> _AIM OF THE EXERCISE_: Exactly as written, transcribe the data from its opening line through the line containing "Task: Cancel creating the delivery". Leave every picture out.

> _RECORDS SHOWN_:
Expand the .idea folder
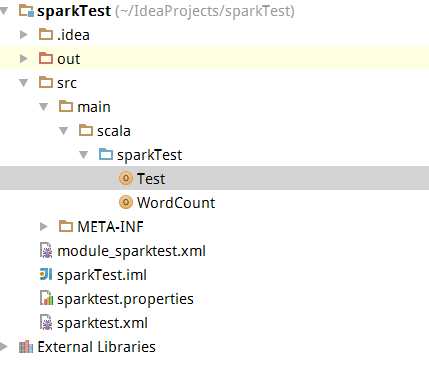 tap(23, 34)
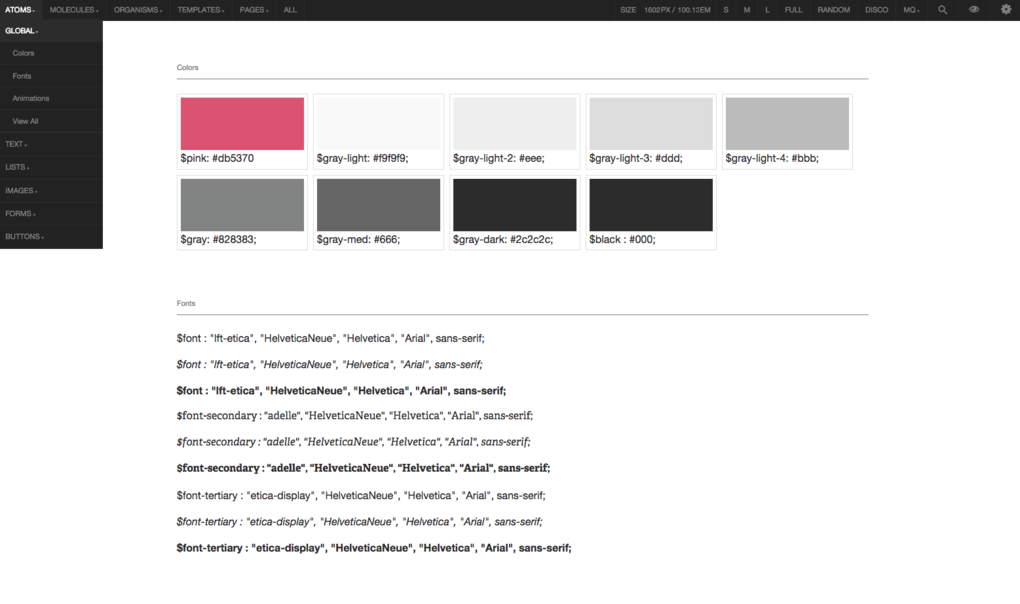The image size is (1020, 604).
Task: Click RANDOM viewport size button
Action: click(x=833, y=10)
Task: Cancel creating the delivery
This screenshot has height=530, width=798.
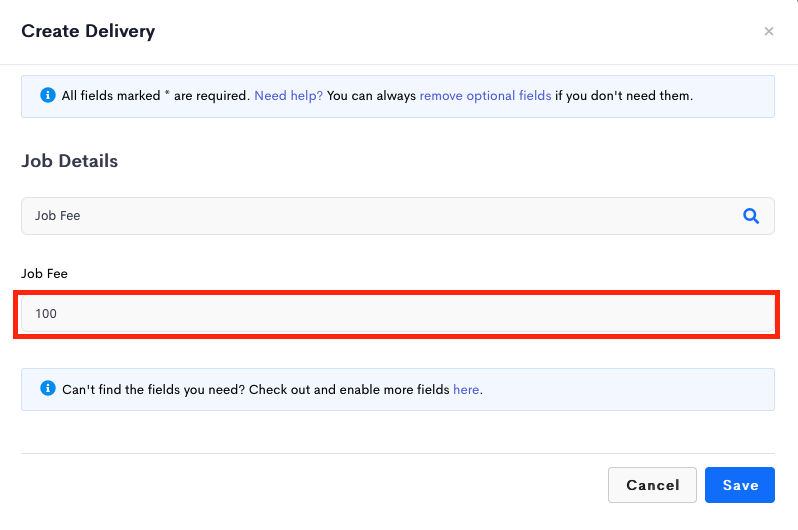Action: point(652,485)
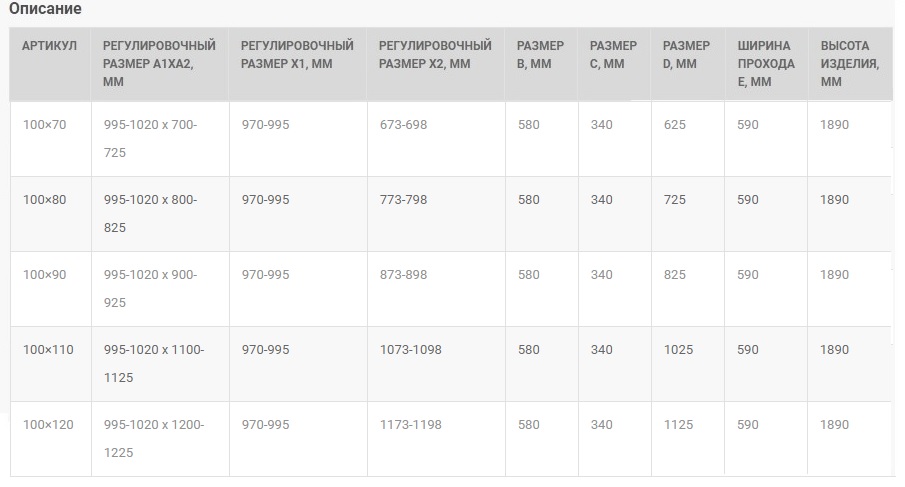This screenshot has height=487, width=905.
Task: Select the Размер C column header
Action: click(x=613, y=54)
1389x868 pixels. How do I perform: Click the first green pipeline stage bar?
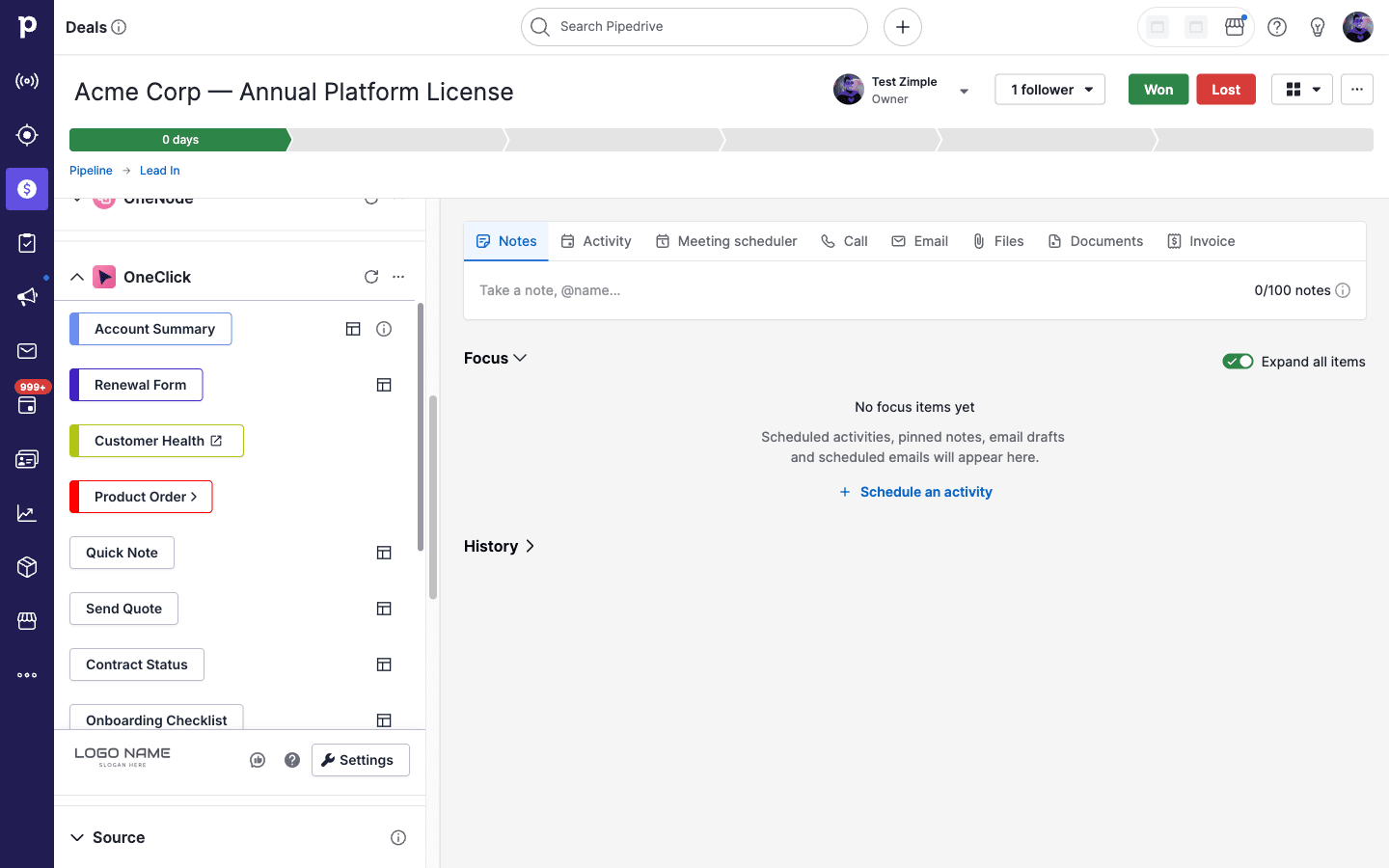[180, 140]
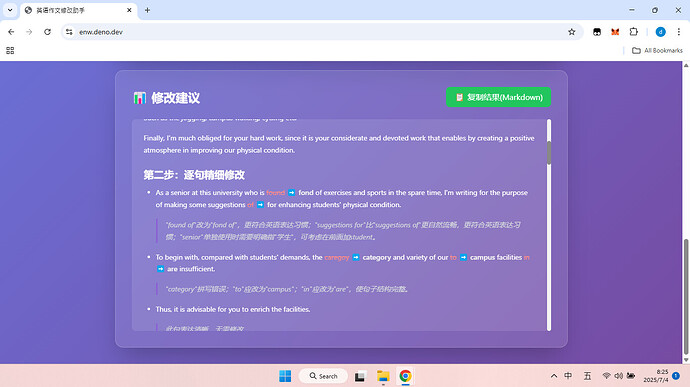The image size is (690, 387).
Task: Open the Chrome extensions puzzle icon
Action: (x=633, y=32)
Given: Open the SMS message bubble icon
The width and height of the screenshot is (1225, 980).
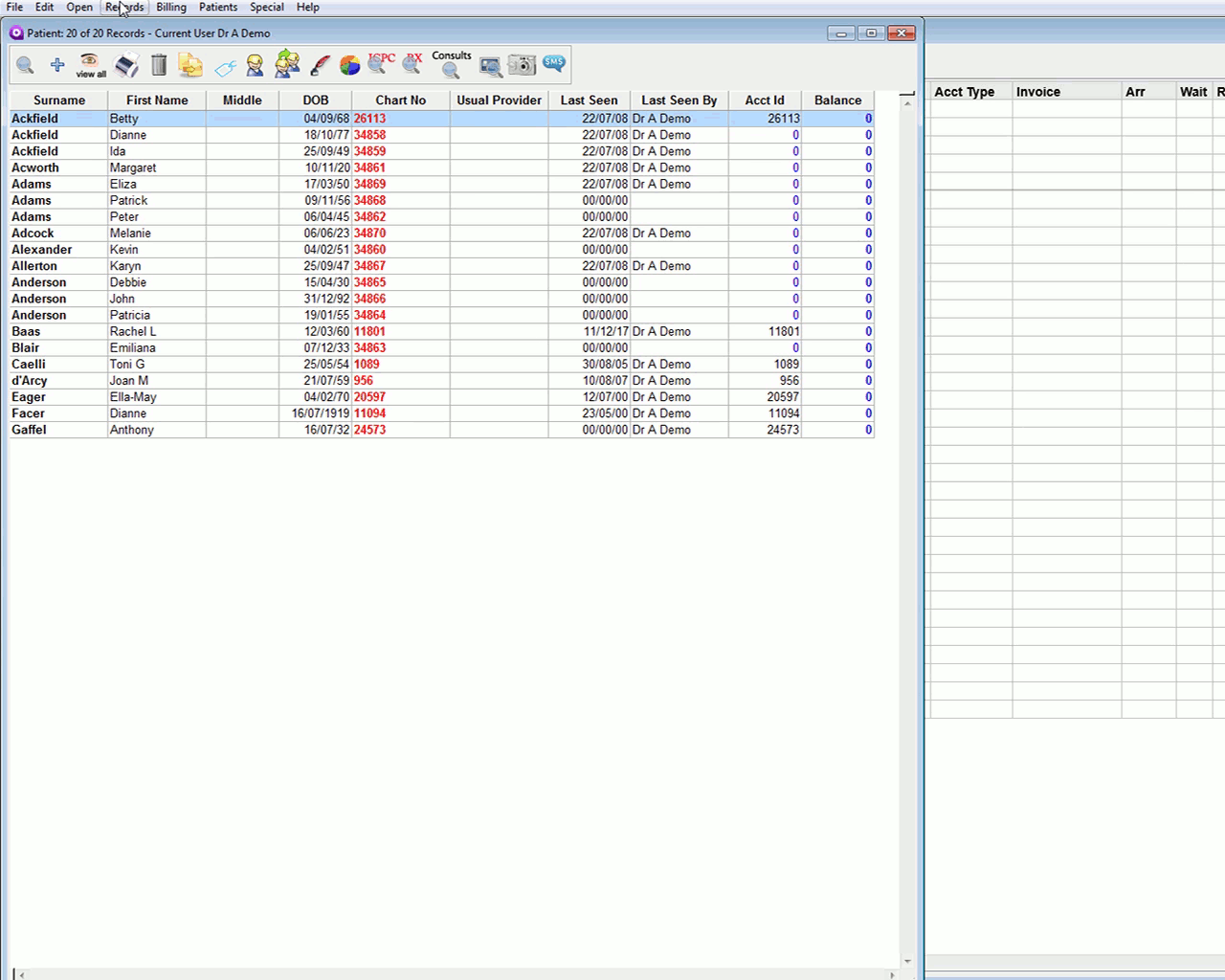Looking at the screenshot, I should [x=554, y=63].
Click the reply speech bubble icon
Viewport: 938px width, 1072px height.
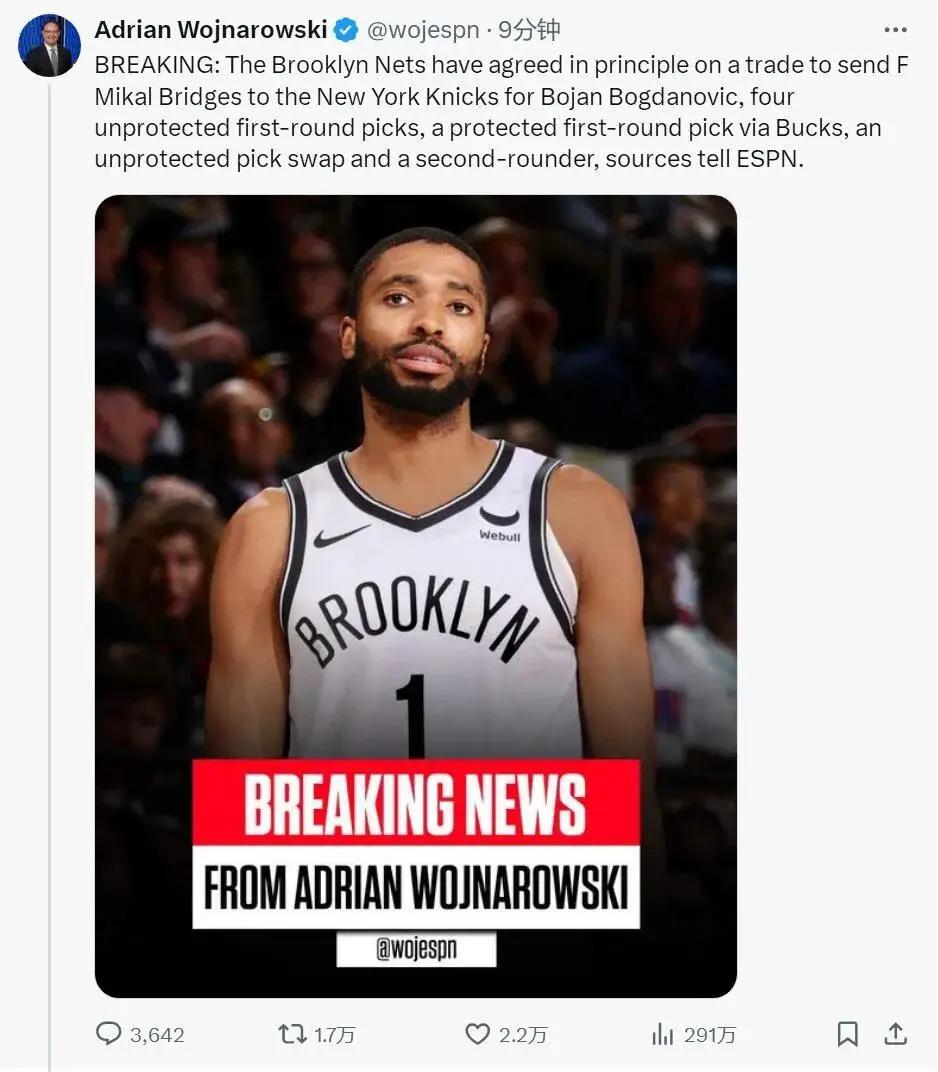coord(108,1034)
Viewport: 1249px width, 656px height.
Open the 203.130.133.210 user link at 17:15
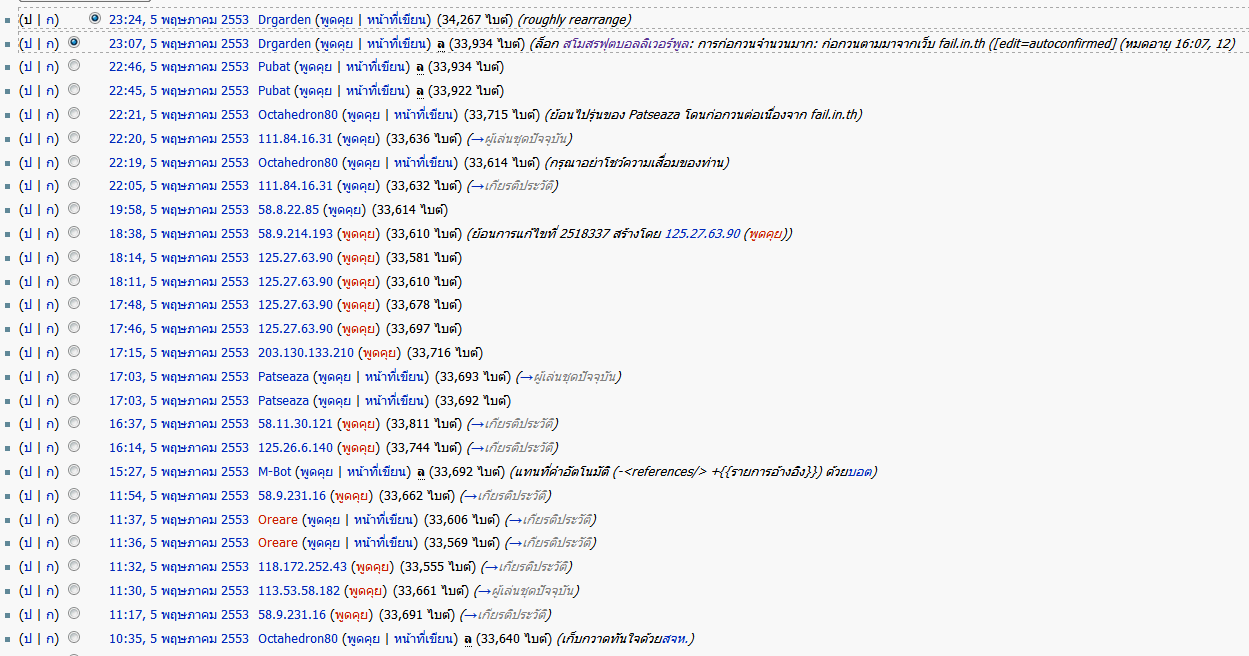(306, 353)
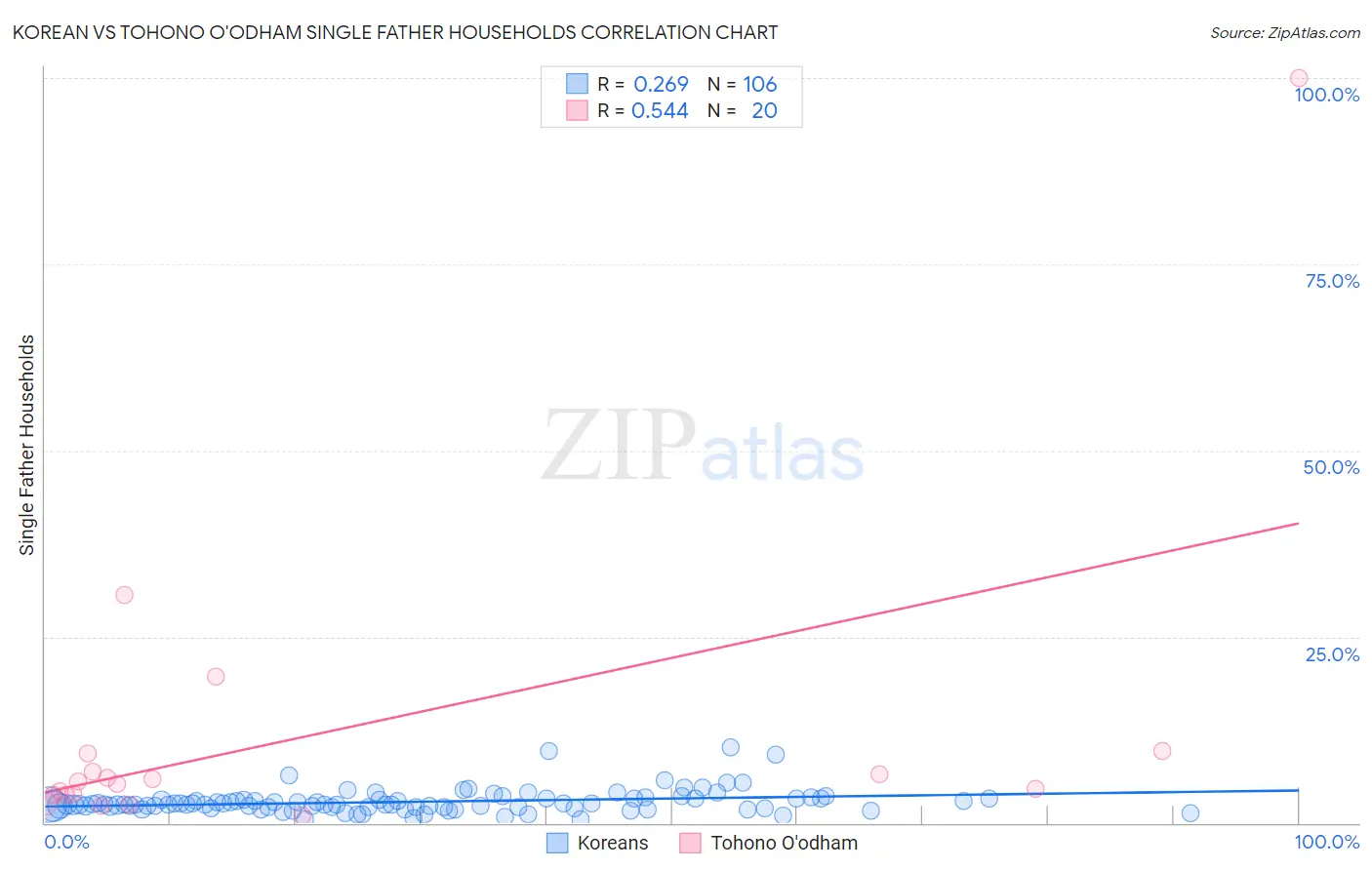Screen dimensions: 1372x870
Task: Click the pink swatch beside R = 0.544
Action: click(x=578, y=110)
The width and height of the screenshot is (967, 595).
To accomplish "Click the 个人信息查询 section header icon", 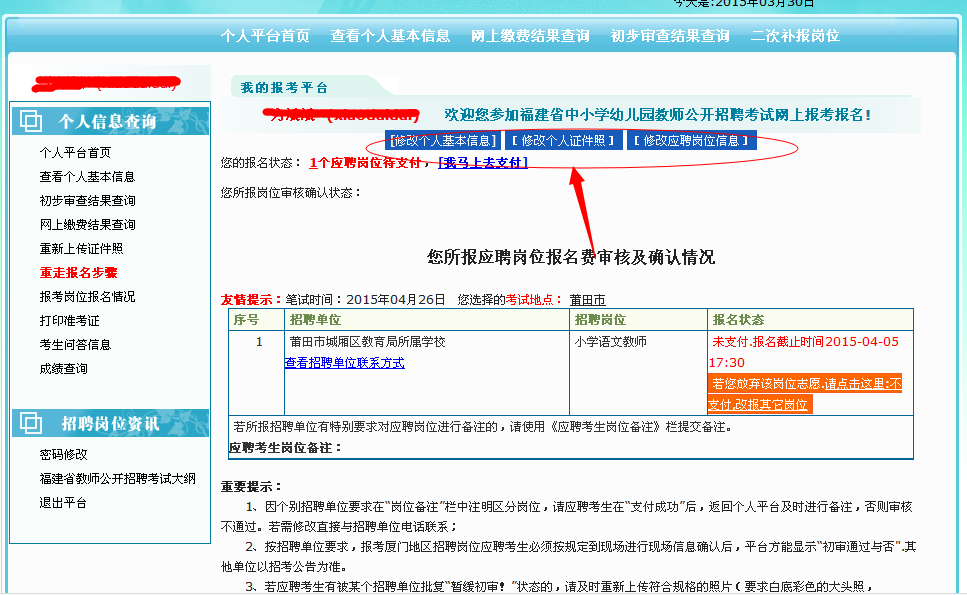I will [x=31, y=121].
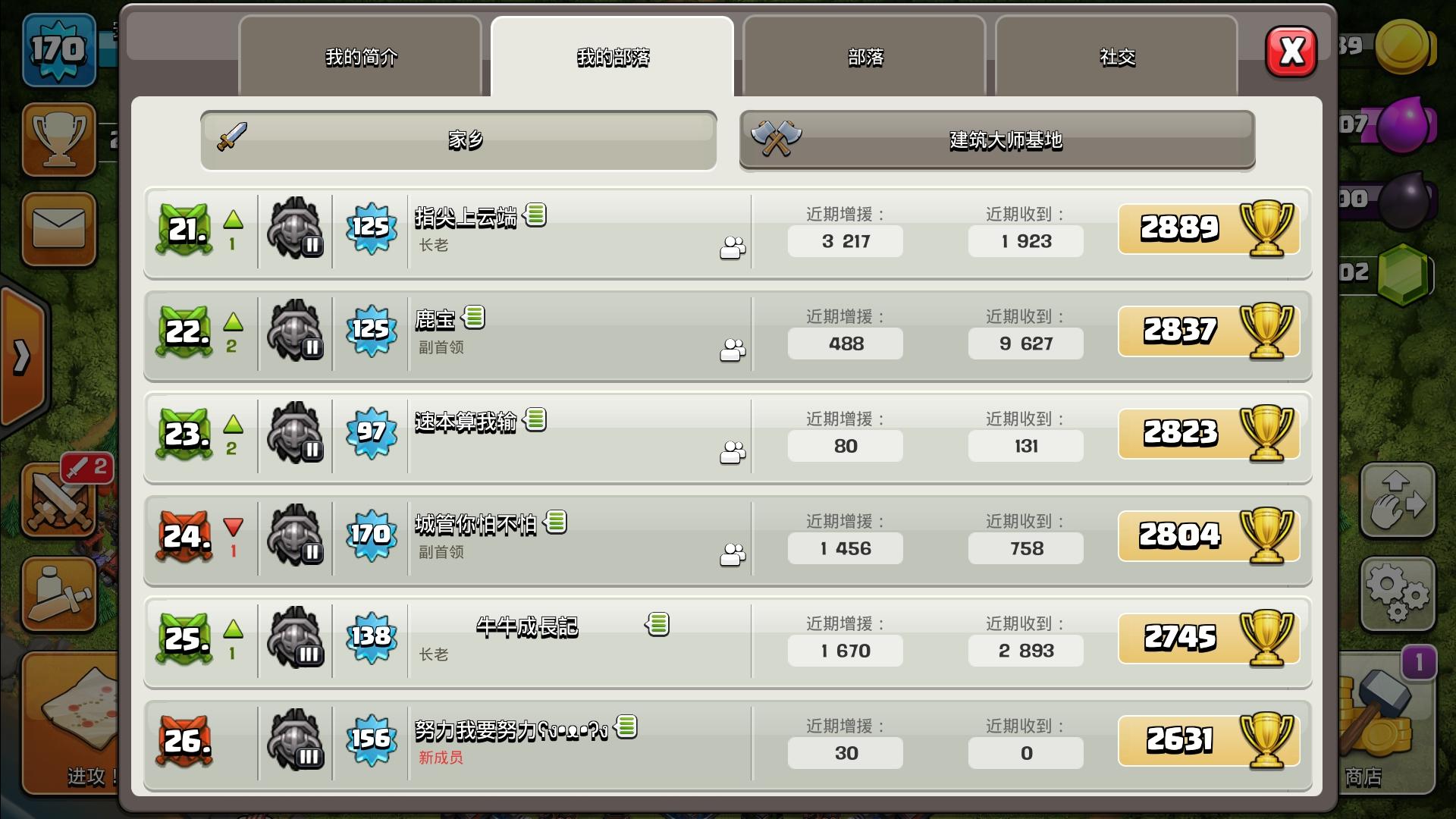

> _PROBLEM SOLUTION_:
Expand the .idea folder
 tap(23, 34)
The image size is (1020, 604).
Task: Click RANDOM viewport size button
Action: click(x=833, y=10)
Task: Cancel creating the delivery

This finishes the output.